START SOURCE DATA

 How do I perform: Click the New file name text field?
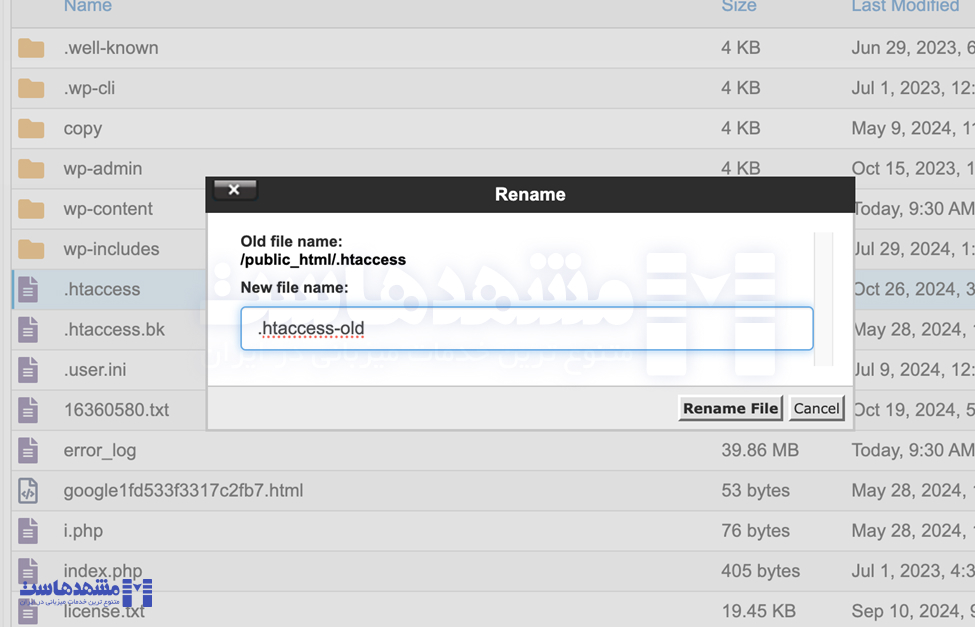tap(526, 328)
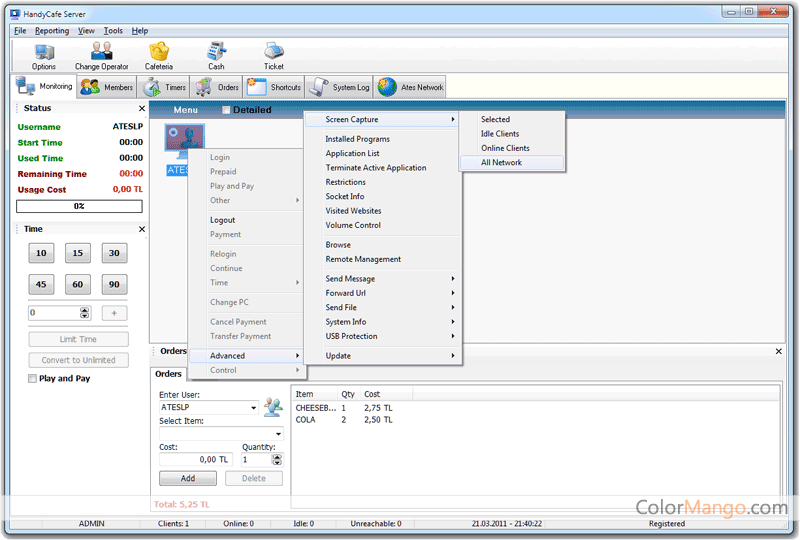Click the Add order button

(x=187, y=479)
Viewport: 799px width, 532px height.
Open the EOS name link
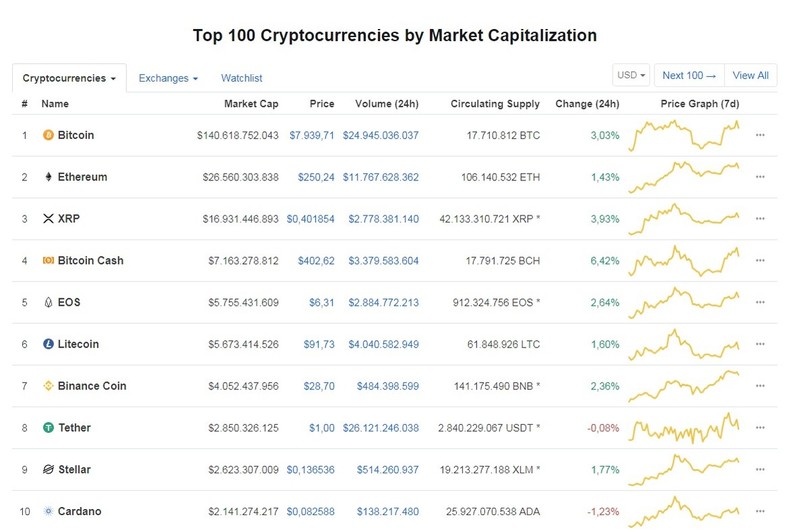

END SOURCE DATA

*WORK ORDER*. What is needed is every record above, restated word for word, with the pictures left out.

*TASK ANSWER*.
 How do I perform: Click the New file name text field?
tap(526, 328)
Click the Add order button

(x=187, y=479)
Viewport: 799px width, 532px height.
Open the EOS name link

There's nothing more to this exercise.